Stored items
────────────────────
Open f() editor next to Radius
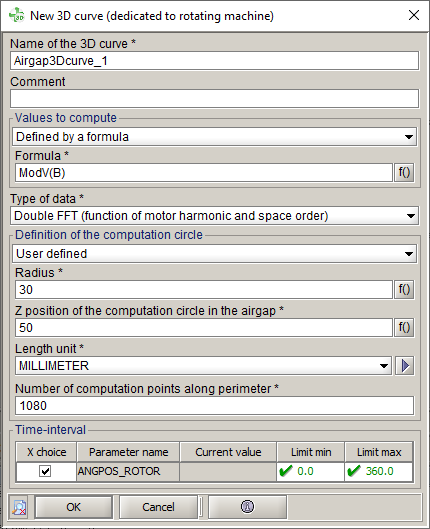point(404,289)
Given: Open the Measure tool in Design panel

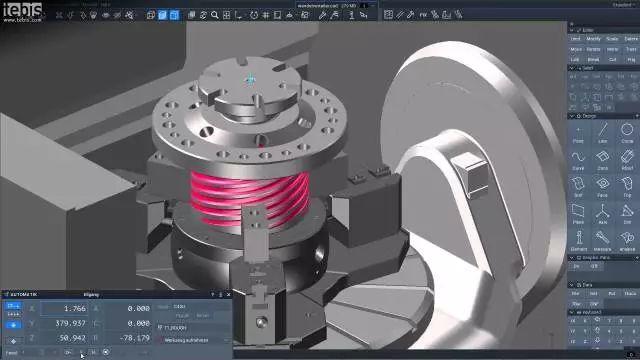Looking at the screenshot, I should click(602, 242).
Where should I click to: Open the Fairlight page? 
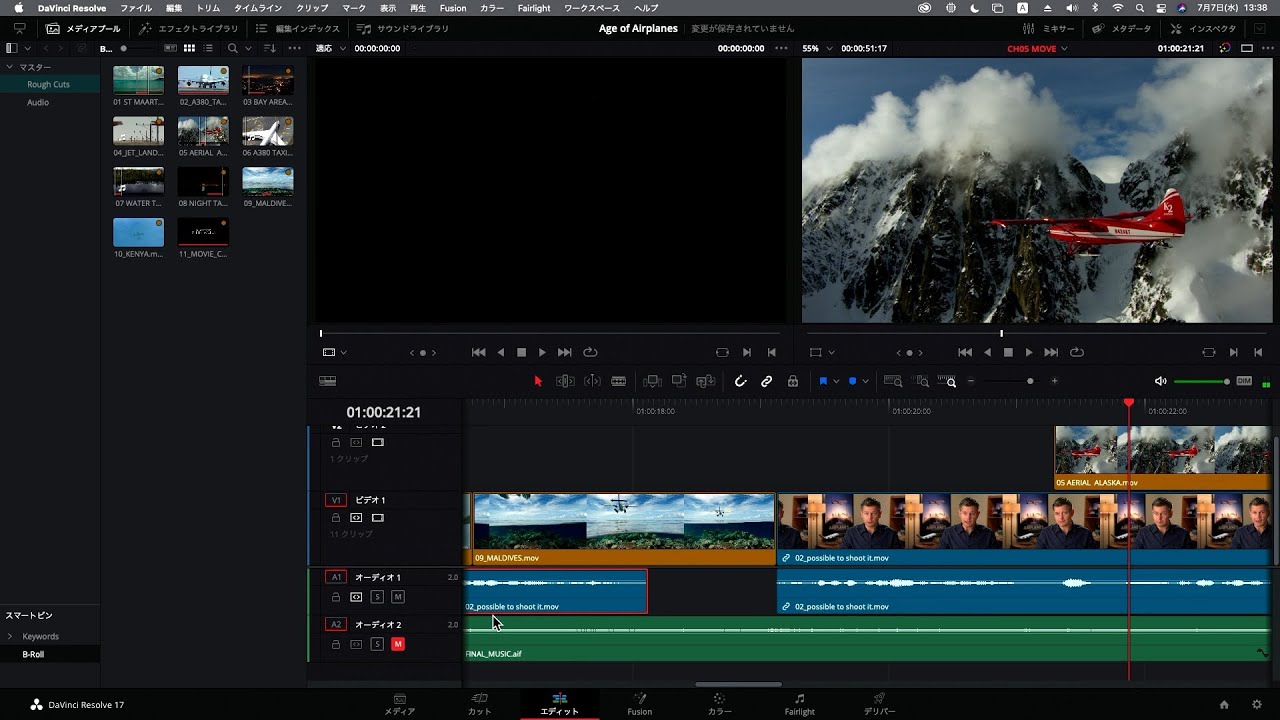pos(799,705)
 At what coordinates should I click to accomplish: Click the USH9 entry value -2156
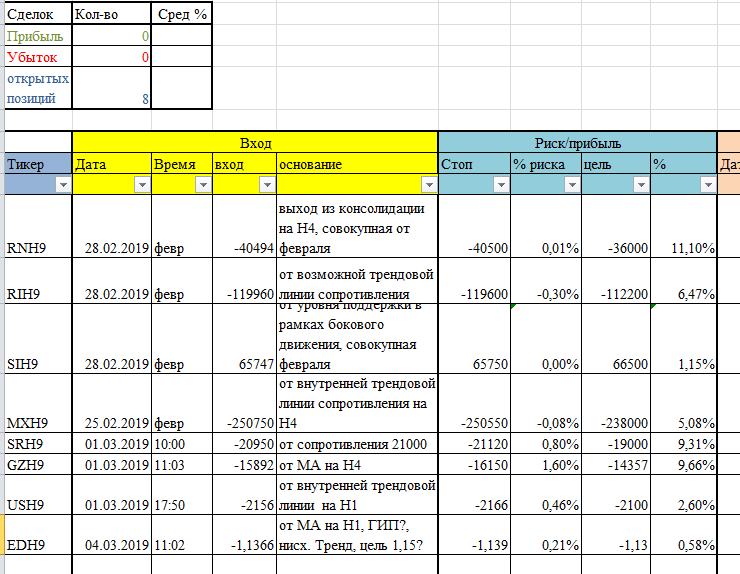pyautogui.click(x=243, y=506)
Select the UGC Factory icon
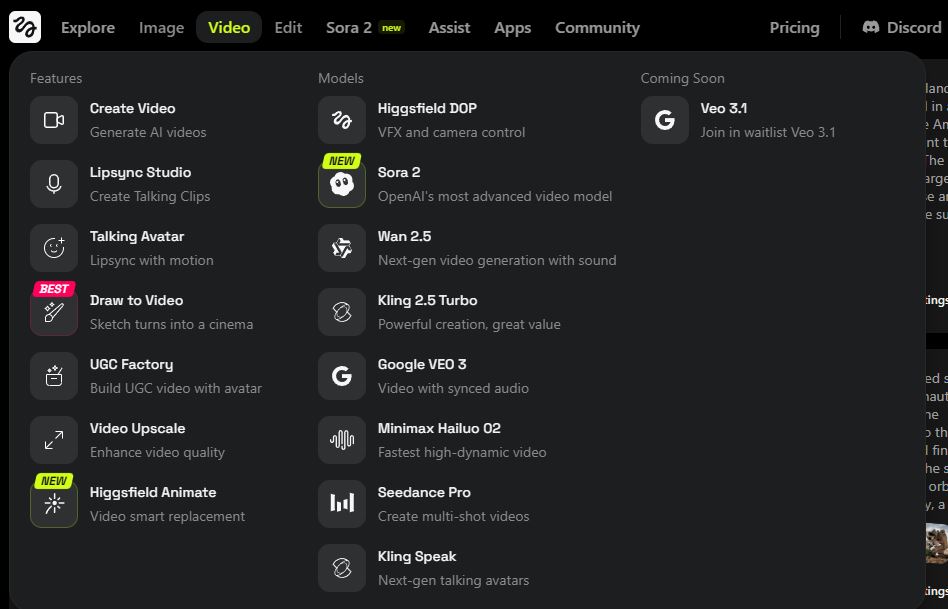 point(54,377)
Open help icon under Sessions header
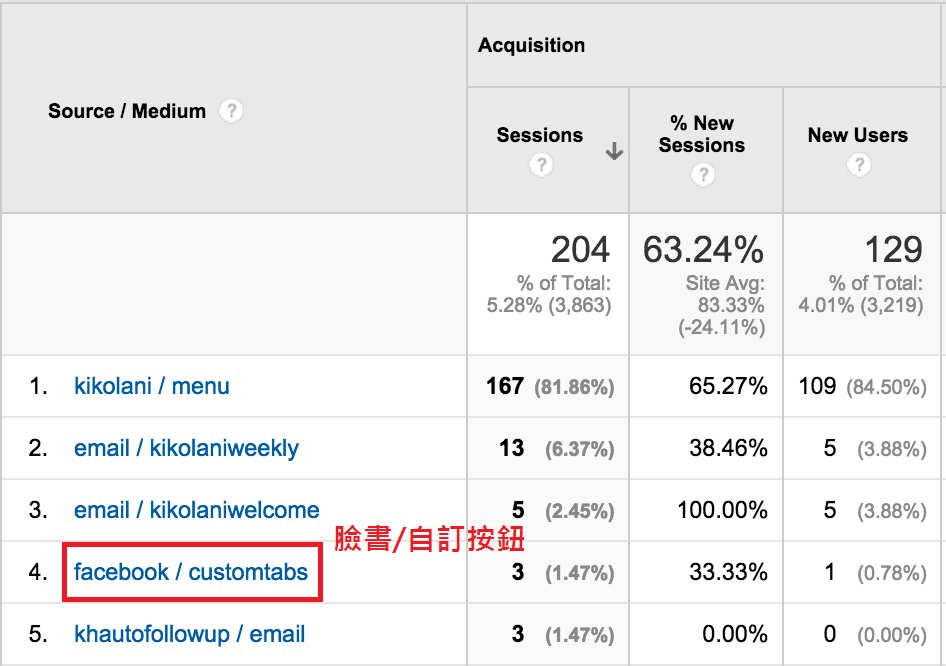This screenshot has height=666, width=946. tap(540, 166)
────────────────────
## Task requirements:
Output every entry verbatim but skip the pictures.

## Answer to this exercise:
Open f() editor next to Radius
point(404,289)
Given: Open the Measure tool in Design panel

Looking at the screenshot, I should click(602, 242).
Where should I click to: Open the Fairlight page? 
pos(799,705)
 At what coordinates should I click to accomplish: Click the USH9 entry value -2156
pyautogui.click(x=243, y=506)
Select the UGC Factory icon
 point(54,377)
Open help icon under Sessions header
This screenshot has height=666, width=946. tap(540, 166)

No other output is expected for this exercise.